▸ **Data shown**:
*-*-*
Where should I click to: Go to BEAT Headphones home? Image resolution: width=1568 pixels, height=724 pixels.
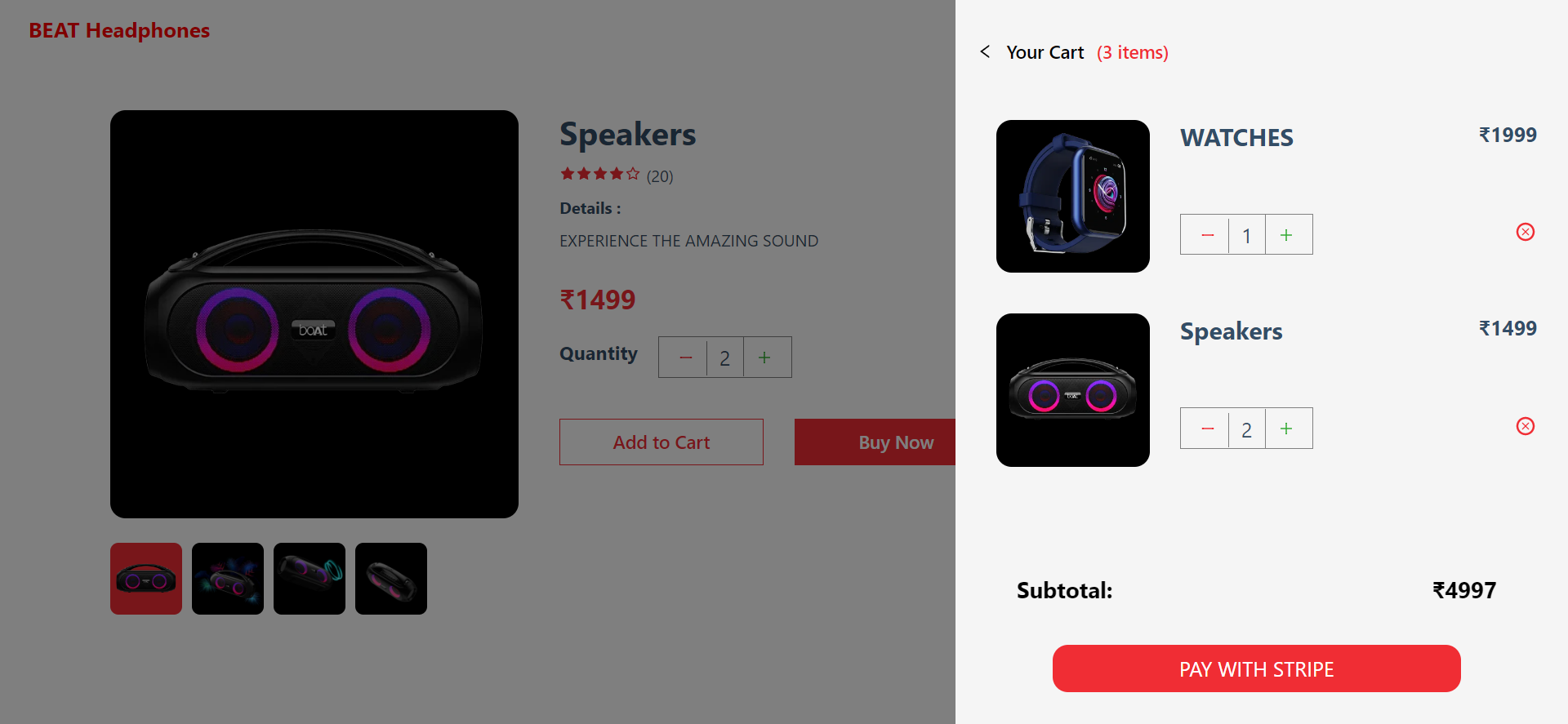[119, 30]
*-*-*
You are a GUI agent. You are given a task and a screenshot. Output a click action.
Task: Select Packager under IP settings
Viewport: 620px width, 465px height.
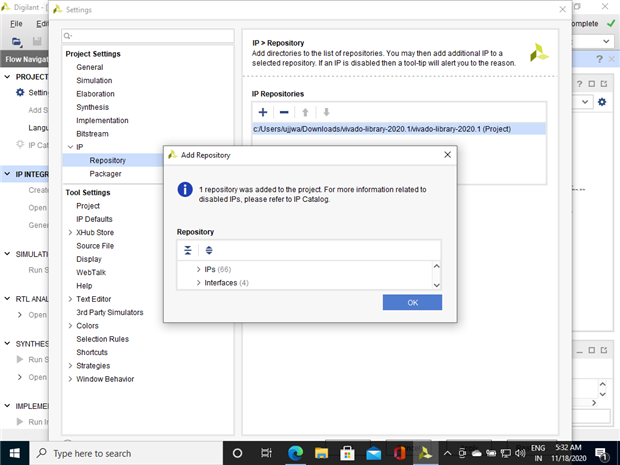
*-*-*
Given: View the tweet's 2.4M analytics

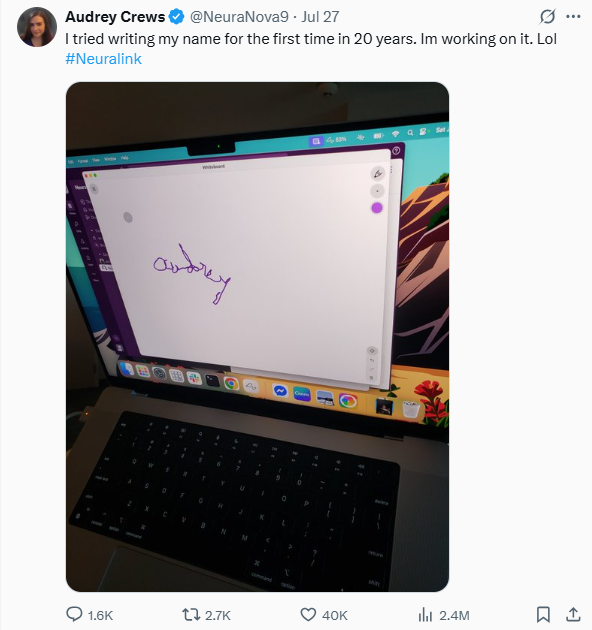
*-*-*
▸ **What you need to do**: What is needed is an exact copy of the lines above, from the one containing "Task: Select Packager under IP settings" through the one containing "Viewport: 620px width, 465px height.", with nothing added.

▸ **Exercise output**:
Task: Select Packager under IP settings
Viewport: 620px width, 465px height.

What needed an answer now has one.